OTTAWA, June 30 /CNW Telbec/ - Canada's Research-Based Pharmaceutical Companies (Rx&D) responded today to assertions by the Canadian Generic Pharmaceutical Association (CGPA) that the Government of Quebec's support for the brand-name drug industry is detrimental, given the importance and inestimable value of innovation to Quebec's health and prosperity.
"By requiring the generic drug industry to reduce its excessive prices, the government is doing its job to ensure the sustainability of Quebec's Prescription Drug Insurance Plan," stated Rx&D president Russell Williams, noting that the generic drugs sold in Canada are among the most expensive in the world. The Fraser Institute and the Competition Bureau of Canada corroborate this, while the Bureau goes even further by maintaining that if generic drugs were sold at a competitive price in Canada, patients and drug insurance plans would save over $800 million a year.

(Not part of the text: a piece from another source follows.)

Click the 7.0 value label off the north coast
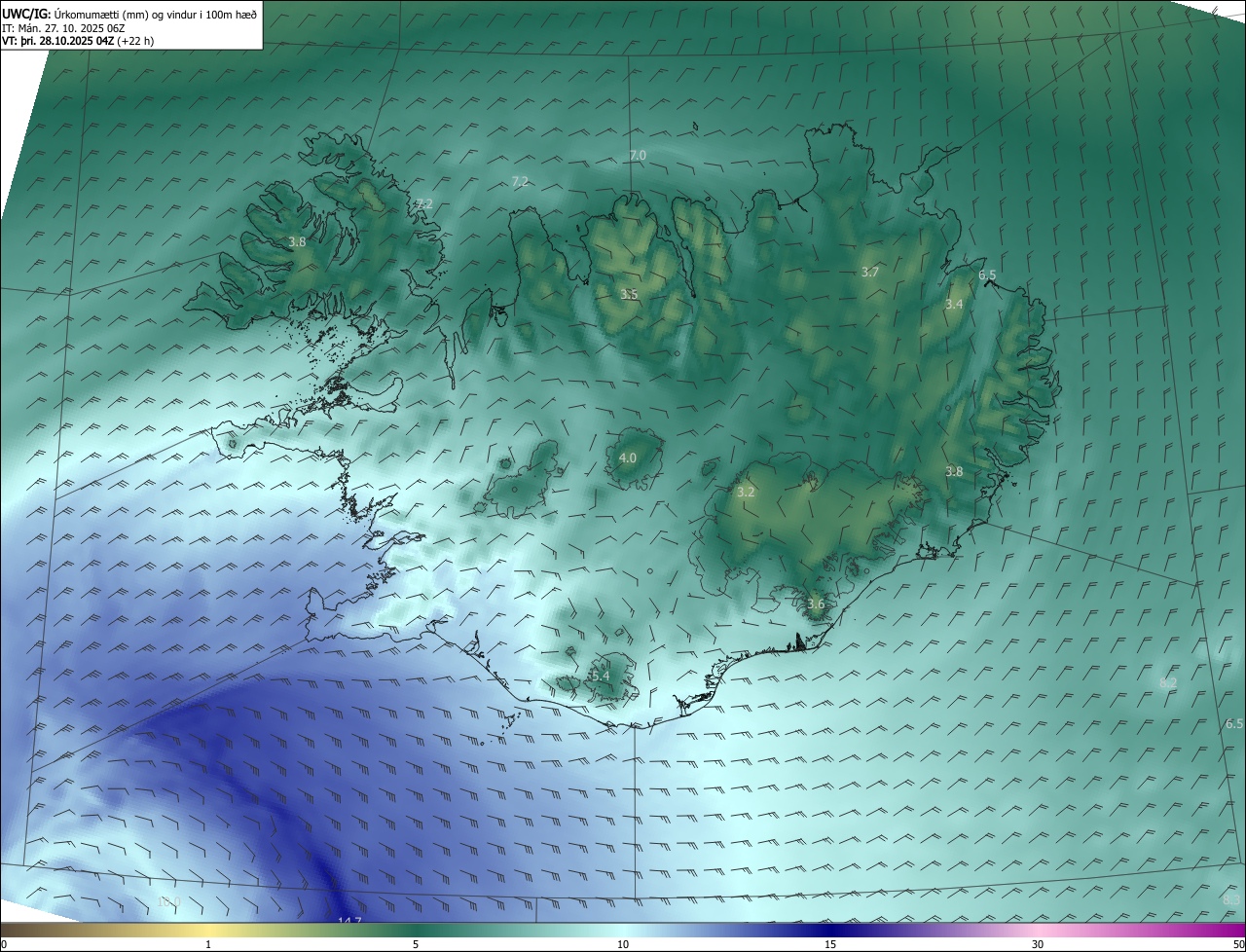1246x952 pixels. click(638, 156)
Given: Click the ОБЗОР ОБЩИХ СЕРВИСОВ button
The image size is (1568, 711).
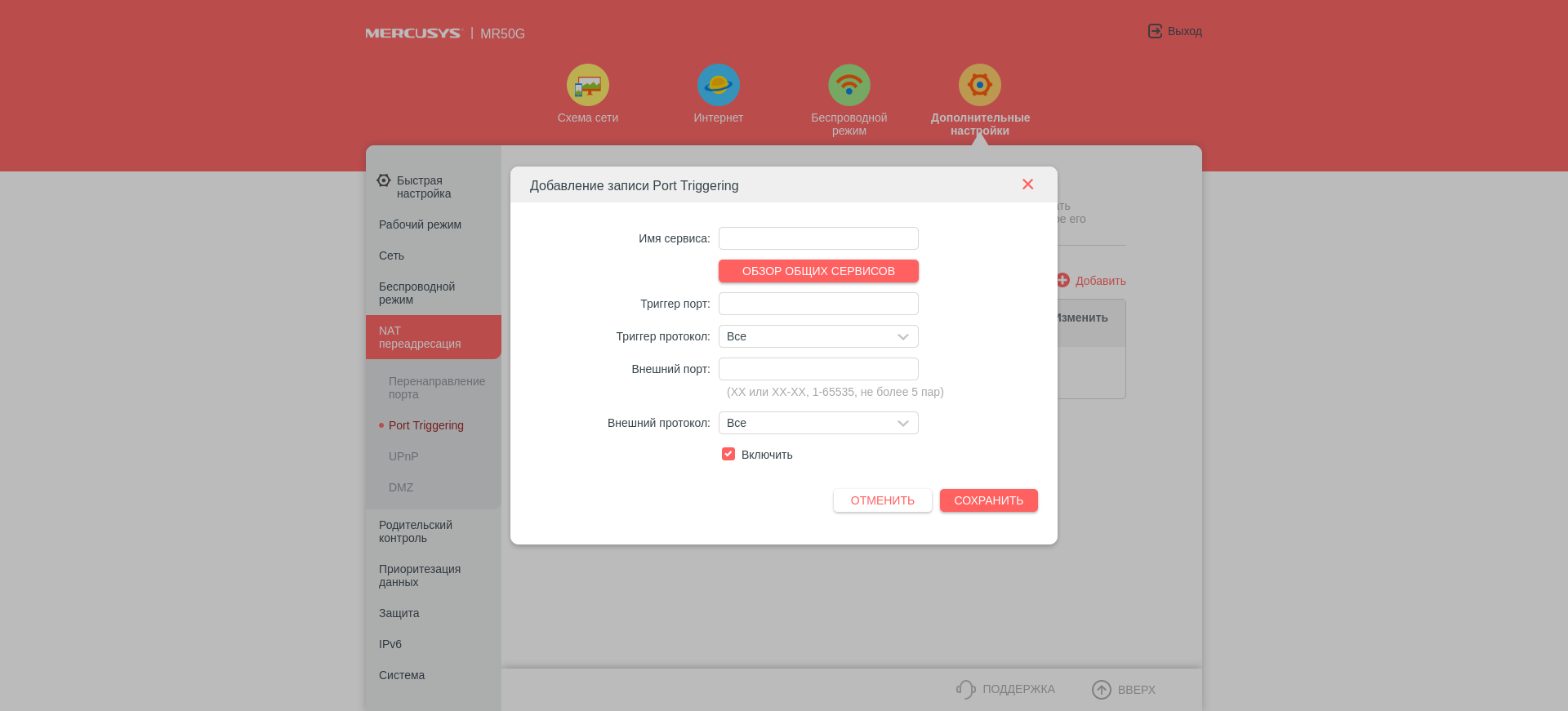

Brand-name medicine prices, which are controlled by the Patented Medicine Prices Review Board (PMPRB), are below the international median. "We shouldn't let ourselves be distracted from the real issue here - that generic drugs cost too much. Quebec is exercising its right to reimburse the lowest price in the country and as such is aligning its reimbursement policy with that of other provinces, like Ontario," added Mr. Williams.
The 15 Year Rule - heavily criticized by the CGPA - is a provision specific to Quebec that acknowledges the risk tied to innovation by providing reimbursement for new medicines for a period of 15 years from their listing on Quebec's drug formulary, regardless if the patent expires or a generic equivalent exists. While this measure carries costs for Quebec's Prescription Drug Insurance Plan, a study by Quebec Ministry of Finance(1) indicates that the benefits largely outweigh the costs: abolishing the rule would lead to a recurring loss of $340 million per year in Quebec's gross domestic product (GDP) due to reduced investments and job losses in the life sciences sector.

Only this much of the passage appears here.